Background: We posted about our new tool to help automate a bunch of the legwork in exploratory data analysis and asked for feedback. We were blown away by the number of sign-ups and great feedback in app but there were some valid points of concern raised and upvoted quite a bit, so I thought it was worth a bit of a deep dive to provide some data for the discussion.
There seemed to be a lot of questions flying around about different methods of potentially dropping features and whether this is good or bad practice. So I put together a post looking at all the different options mentioned with a worked example of a complex interaction that is hard for these sorts of methodologies to pick up.
The approaches listed and conclusion:
Feature Importances (from tree based models) – Not a good way to select features for ML
Boruta – From our testing, not a good way to select features for ML (If you wrote it and read this, sorry.
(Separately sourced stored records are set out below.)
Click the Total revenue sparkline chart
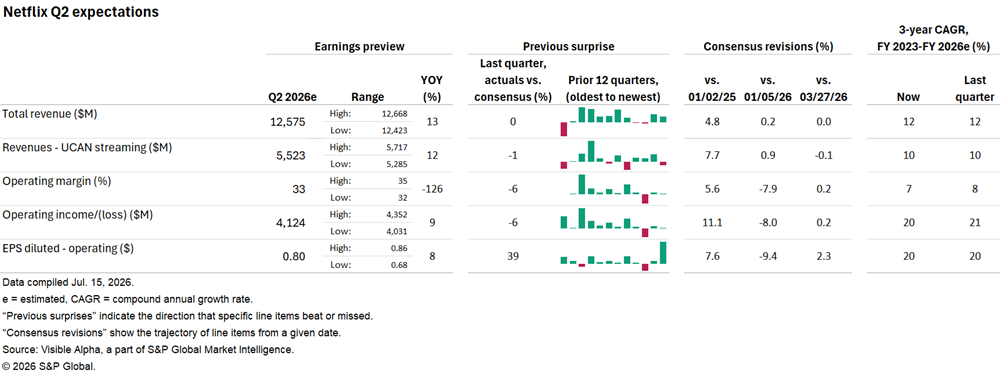Viewport: 1000px width, 374px height. pos(614,121)
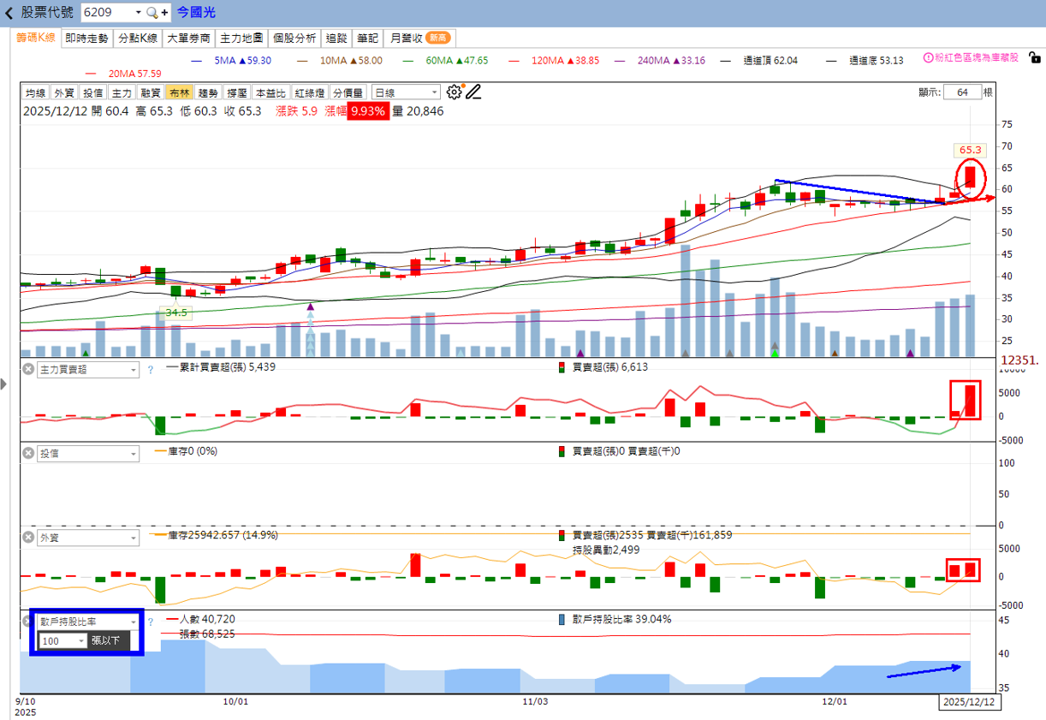Open the 投信 panel indicator dropdown
Viewport: 1046px width, 720px height.
pyautogui.click(x=88, y=453)
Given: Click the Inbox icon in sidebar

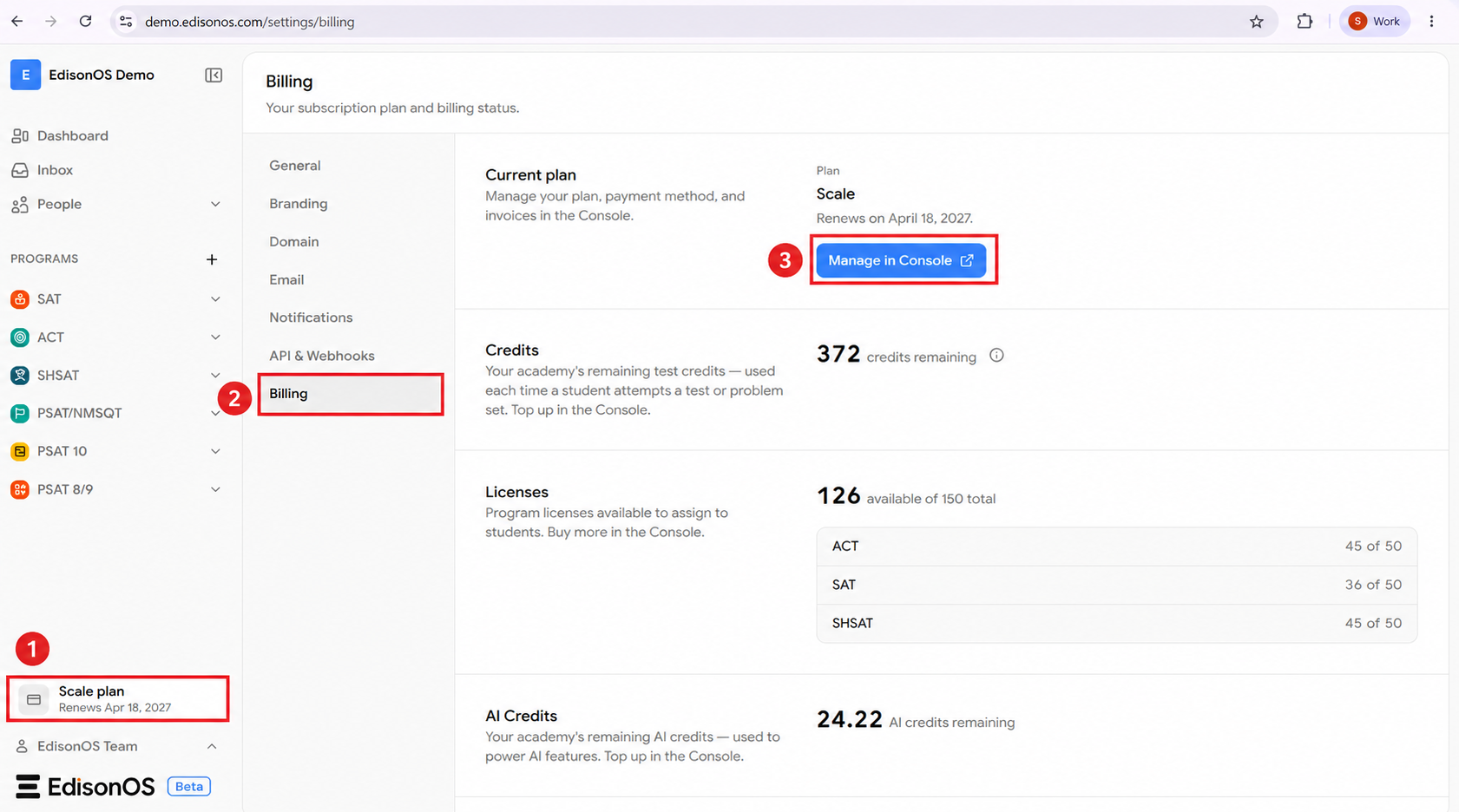Looking at the screenshot, I should coord(20,170).
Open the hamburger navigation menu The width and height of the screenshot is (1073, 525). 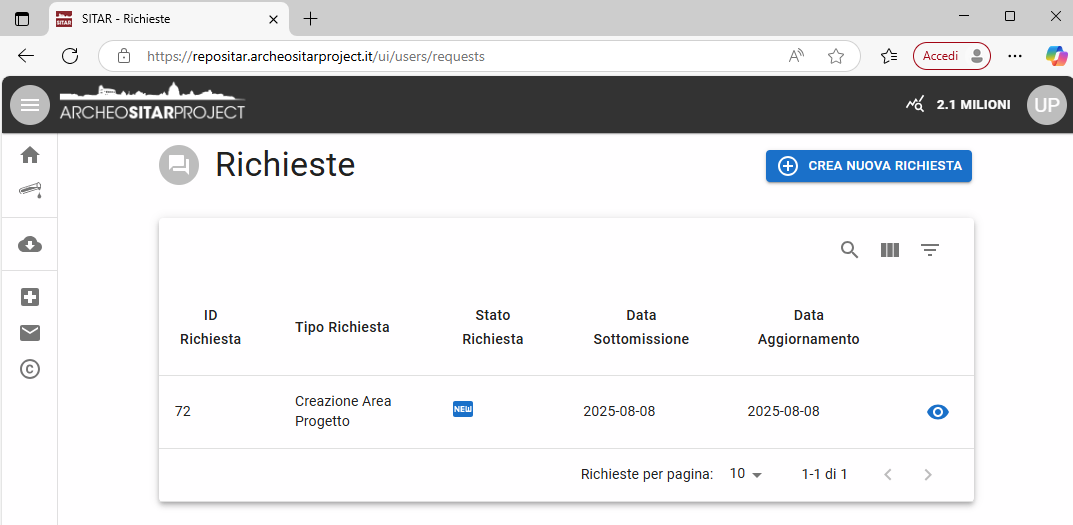pyautogui.click(x=30, y=105)
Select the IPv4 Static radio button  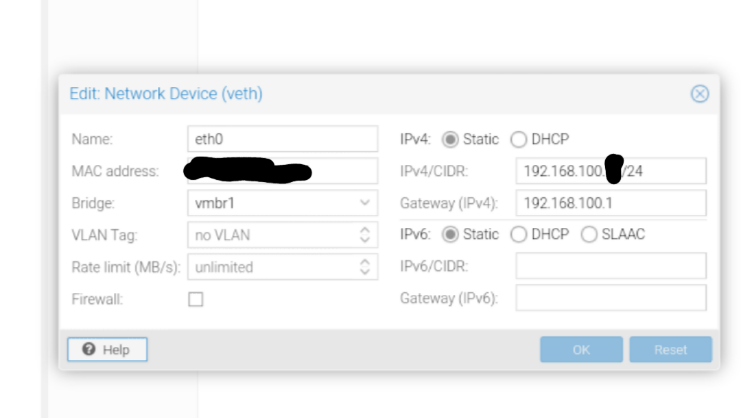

It got brought up for comparison and we didn’t want to seem like we were hiding from the challenge)
Kortical – Works across a wide range of diverse cases we’ve tested, where other methods did not
We’re not claiming it’s perfect but it improves or maintains model performance and outperforms any other feature dropping approach in our diverse 40 dataset benchmark. We think it can provide a lot of value for many datascientists, especially those that have to work with lots of datasets, large numbers of columns or don’t know the pitfalls of dropping features in different scenarios but want better model results.
Save time spent on exploratory data analysis of redundant features
Smaller datasets train and predict faster speeding modelling iteration
Better model results than not dropping features (17% better in the linked example but normally datasets are not quite as tricky as that one)
We’re obviously leaning towards the idea that in most cases dropping features early is “Smart, Time Saving and Efficient” but hopefully we’ve provided enough evidence for you to make your own mind up. By all means test your models with and without it and let us know how you get on, we’re still in Beta, so there may still be some kinks to work out.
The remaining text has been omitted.